So the coach didn’t have Ben’s back, and then the defense showed it didn’t either. Instead of getting a Baker strip-sack like Brady got, they allowed an 80-yard touchdown drive, half of it coming on the Chubb screen. That made it 42-23 with 12:32 left. It should have been over there, but a quick Pittsburgh touchdown kept it alive at 42-29. Again, this is where the defense is supposed to get the huge turnover like Brady (or Frank f’n Reich) got, right? Nope, Ben must not have willed it to be. Instead, the defense let a long field goal drive happen.

By the time Ben got the ball back, he had 4:28 left and a 16-point deficit from his own 25. The Patriots gave Brady a 16-point deficit and the ball back at the Atlanta 25 with 8:24 left.

There is the difference right there. It has nothing to do with any “clutch” nonsense or the idea that Brady was playing better (he wasn’t). It’s all circumstances out of the quarterback’s control that favored Brady and allowed him a much better shot to win the game. You know, the advantage he tends to have over every other QB in NFL history. And that’s without even getting into Atlanta later having a first down at the New England 22 and punting the ball back.

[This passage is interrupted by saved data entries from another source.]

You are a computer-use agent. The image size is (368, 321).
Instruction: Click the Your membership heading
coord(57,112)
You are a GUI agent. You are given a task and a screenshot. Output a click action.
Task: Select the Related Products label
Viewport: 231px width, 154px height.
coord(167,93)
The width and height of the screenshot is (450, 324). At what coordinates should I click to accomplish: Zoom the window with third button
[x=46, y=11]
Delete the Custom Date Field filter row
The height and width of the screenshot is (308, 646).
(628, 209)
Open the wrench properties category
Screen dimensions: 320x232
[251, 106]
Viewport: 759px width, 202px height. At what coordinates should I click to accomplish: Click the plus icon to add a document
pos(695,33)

Had Roethlisberger been able to start that drive with just over four minutes left at the Cleveland 25, then I would actually give a damn if he threw a pick or not. That would at least keep the game winnable. But it’s not wrong to downplay that bad throw with just over three minutes left when the game clearly was in all-time miracle territory.

If you want to bash Ben for that fourth pick, then you better do the same for Brady when he threw a pick down by 14 in Denver (2005) or the two he tossed down 15 points against the Ravens in the 2012 AFC Championship Game.

Is This the End?

Wherever the Steelers go from this one, the choices are obviously quite limited with a quarterback who will be 39 in 2021.

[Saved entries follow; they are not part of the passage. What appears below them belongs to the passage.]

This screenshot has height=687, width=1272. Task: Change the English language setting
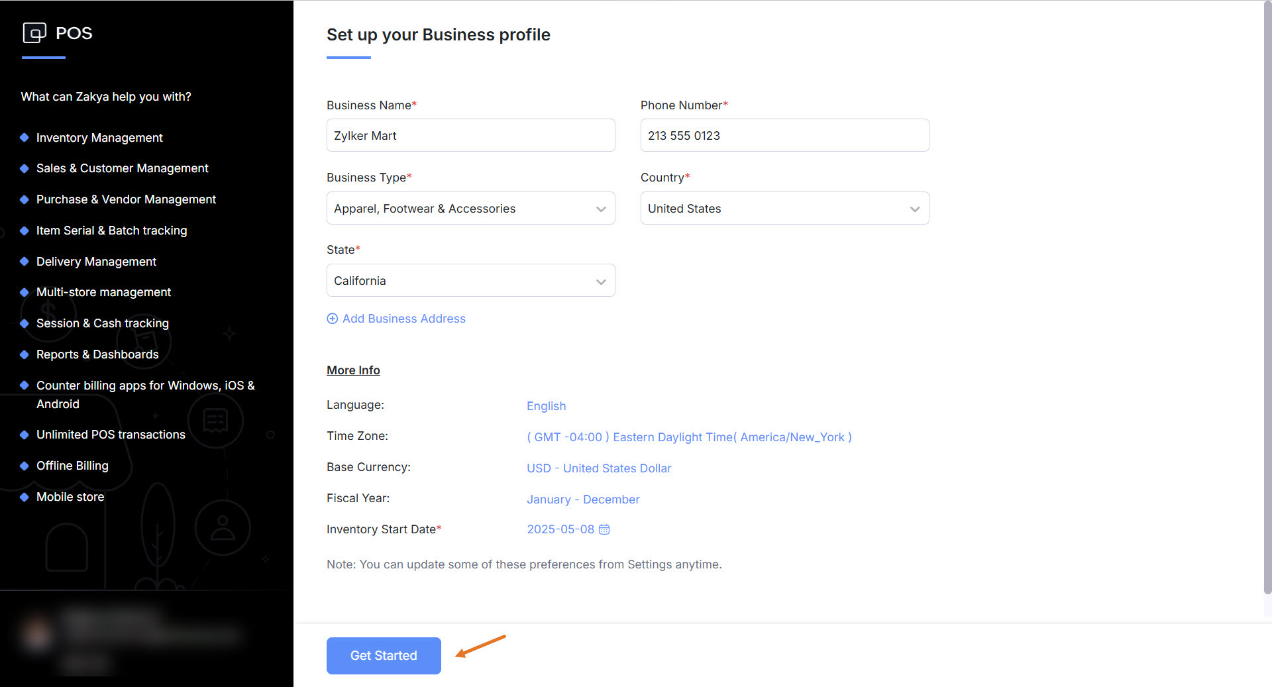(546, 406)
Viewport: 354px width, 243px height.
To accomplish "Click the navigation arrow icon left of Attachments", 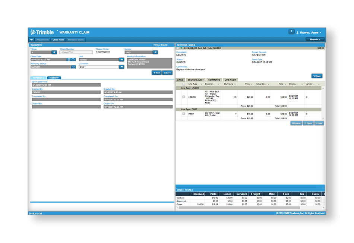I will point(32,40).
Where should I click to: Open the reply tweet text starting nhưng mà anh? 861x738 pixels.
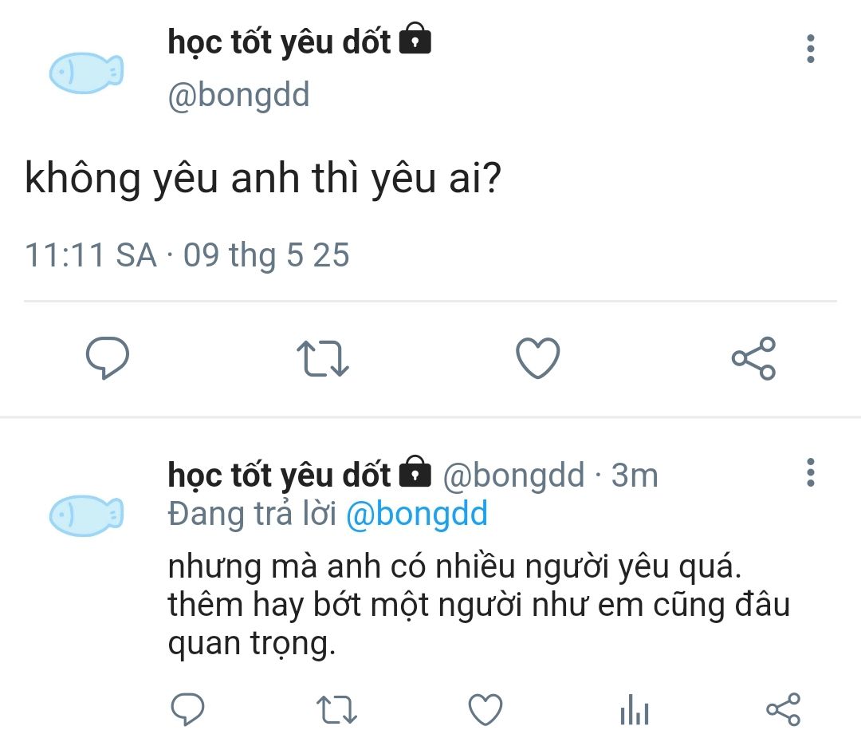click(x=479, y=605)
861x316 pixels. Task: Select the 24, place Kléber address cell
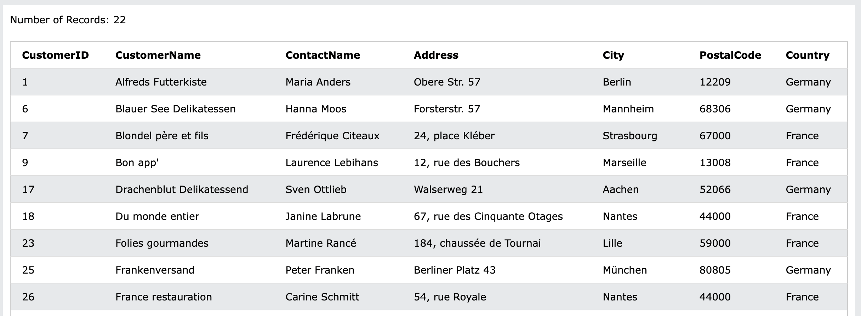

Roethlisberger had a game that will stand out in the record books with infamy, especially if it turns out to be his final playoff game. His 47 completions are an NFL record for any game, regular season or postseason. Roethlisberger threw 68 passes and did not take a single sack – only Drew Bledsoe (1994 Patriots vs. Vikings) has done better than that with 70 attempts in an overtime game.

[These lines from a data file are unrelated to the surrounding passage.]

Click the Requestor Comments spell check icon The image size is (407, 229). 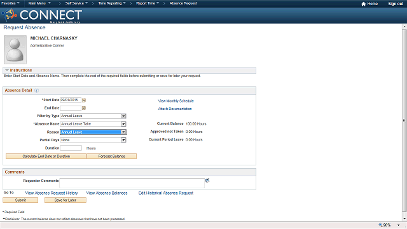click(x=207, y=180)
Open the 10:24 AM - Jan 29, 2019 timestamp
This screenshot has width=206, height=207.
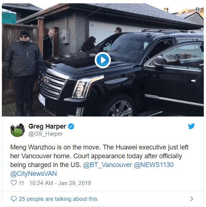pyautogui.click(x=60, y=183)
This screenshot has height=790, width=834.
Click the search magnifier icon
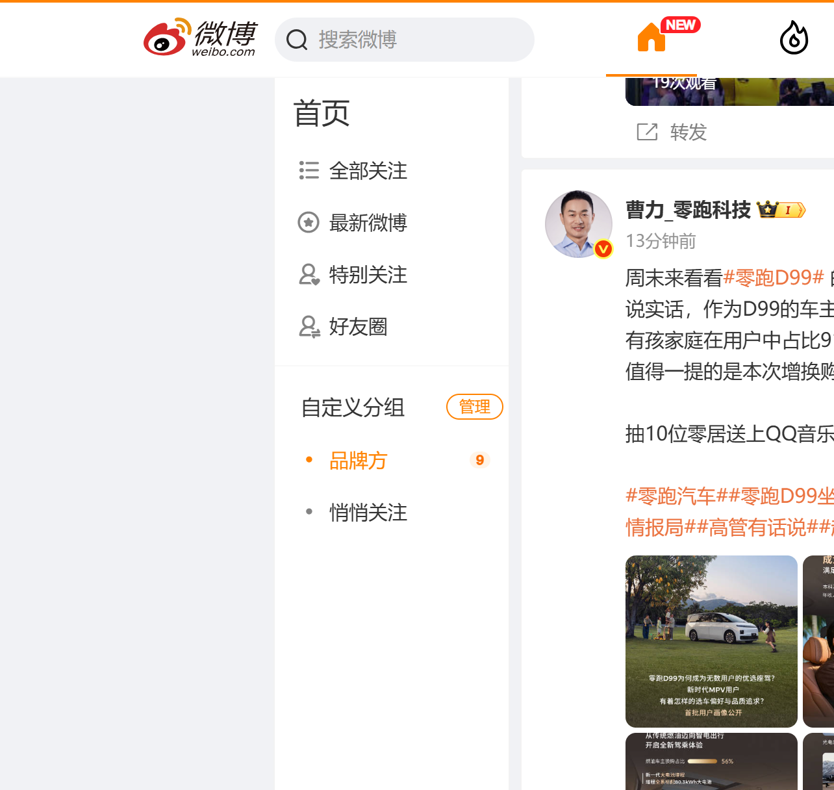pyautogui.click(x=297, y=40)
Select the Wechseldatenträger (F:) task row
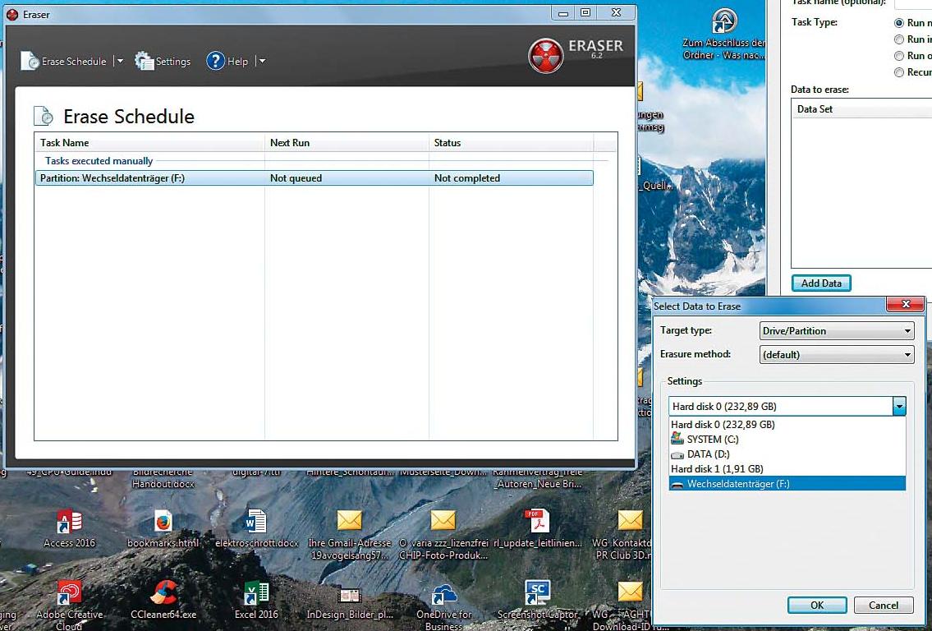Image resolution: width=932 pixels, height=631 pixels. click(x=314, y=178)
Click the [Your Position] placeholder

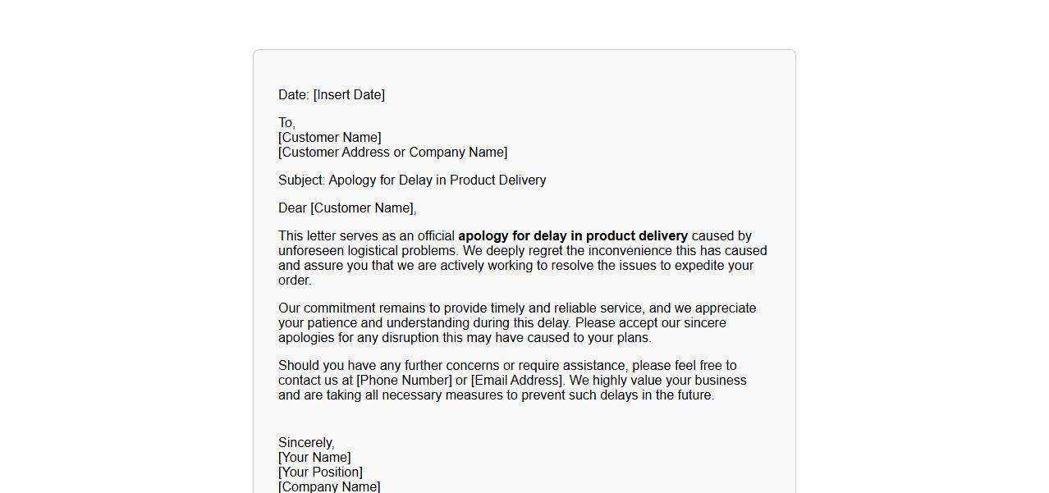tap(320, 472)
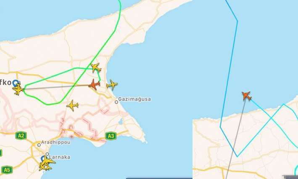Pick the yellow airplane off the coast above Gazimağusa

[112, 85]
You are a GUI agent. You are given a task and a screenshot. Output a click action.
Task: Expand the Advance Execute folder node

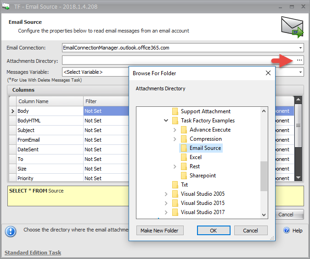coord(175,130)
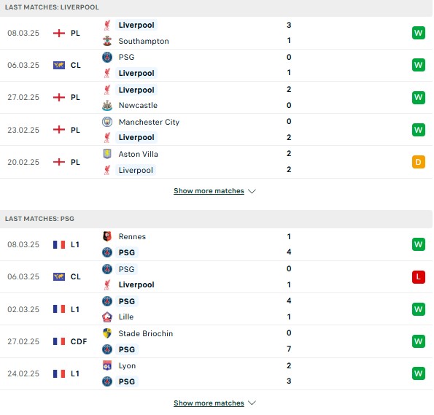Click the Manchester City crest icon
This screenshot has height=415, width=434.
107,122
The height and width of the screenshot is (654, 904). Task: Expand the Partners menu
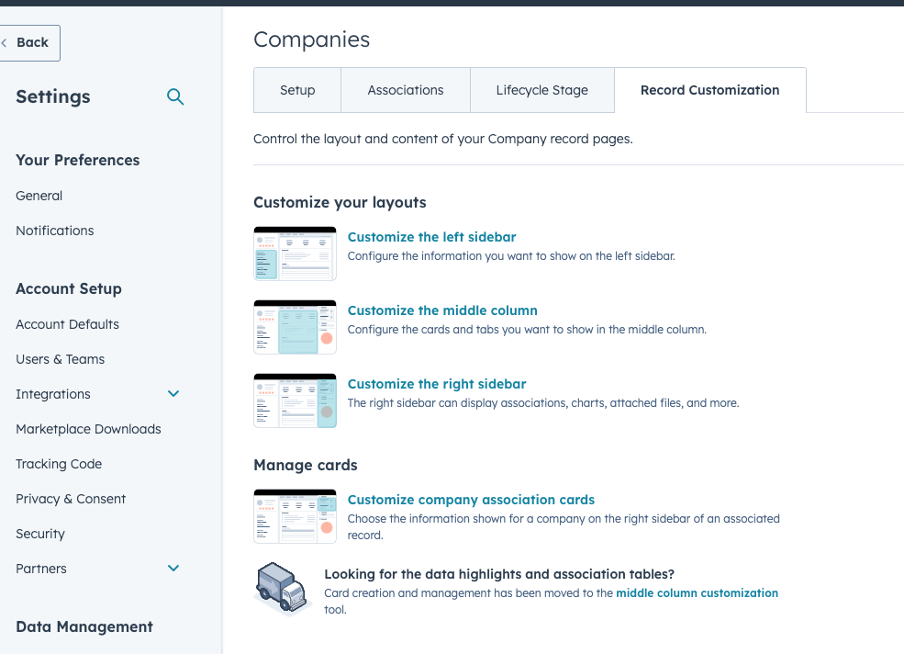173,568
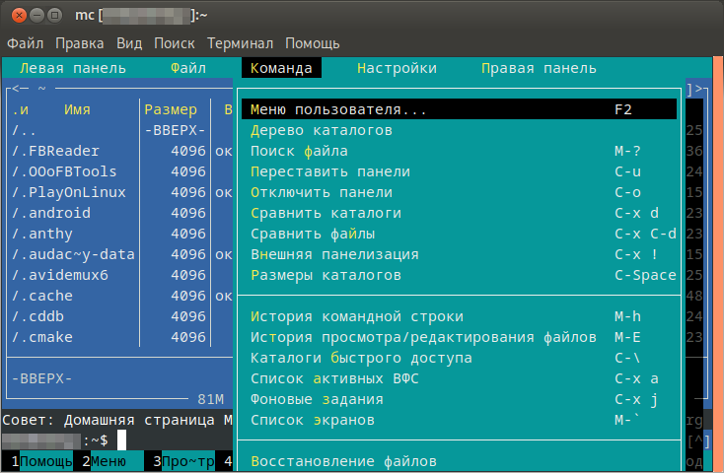Screen dimensions: 724x473
Task: Click the left panel history back arrow
Action: point(15,89)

His final completion, a 7-yard touchdown, put him at 501 yards, extending his record with a fourth 500-yard passing game. However, this is the first time the Steelers lost when he threw for 500 yards. Roethlisberger now has five games with 40 completions in his career, and the Steelers are 3-2 in those games. No other quarterback has more than two games with 500 yards or 40 completions.

The Steelers have a lot of tough roster decisions to make. With the way several players broke into tears after the game, it sure felt like the last hurrah, the end of an era in Pittsburgh. With the Ravens still playing great and the Browns now a playoff winner, this could be the last big game for the Steelers for quite some time.

If only they could have stepped up for the moment and embraced how precious these opportunities are, then maybe they would still be playing this week instead of embarrassing themselves with that first quarter that will go down as the worst any team has had in the playoffs.

Last night did not scar me. I have evolved my fandom enough to where I don’t need the hometown team to be great to keep my interest in the league. But watching the Steelers the last couple of decades lose so many big games by shooting themselves in the foot early, crawling back to make a game of it, provide some hope, then still seeing them lose has probably left a big mark in how I analyze the game.

I’m probably not giving enough credit to Cleveland for this performance with a shorthanded roster and without the coach I’m voting for as Coach of the Year. The Browns clearly wanted it more from the start and were playing great on every side of the ball, overwhelming the Steelers in a way we just don’t see in this competitive league. They’ll have a shot in Kansas City next week.

Pittsburgh’s last playoff win was in Kansas City in the 2016 season. They won 18-16 behind six field goals. The Chiefs immediately drafted Patrick Mahomes in the first round in 2017, and the rest is history. The AFC is moving on with teams like Kansas City, Baltimore, Buffalo and Cleveland headed in exciting, new directions.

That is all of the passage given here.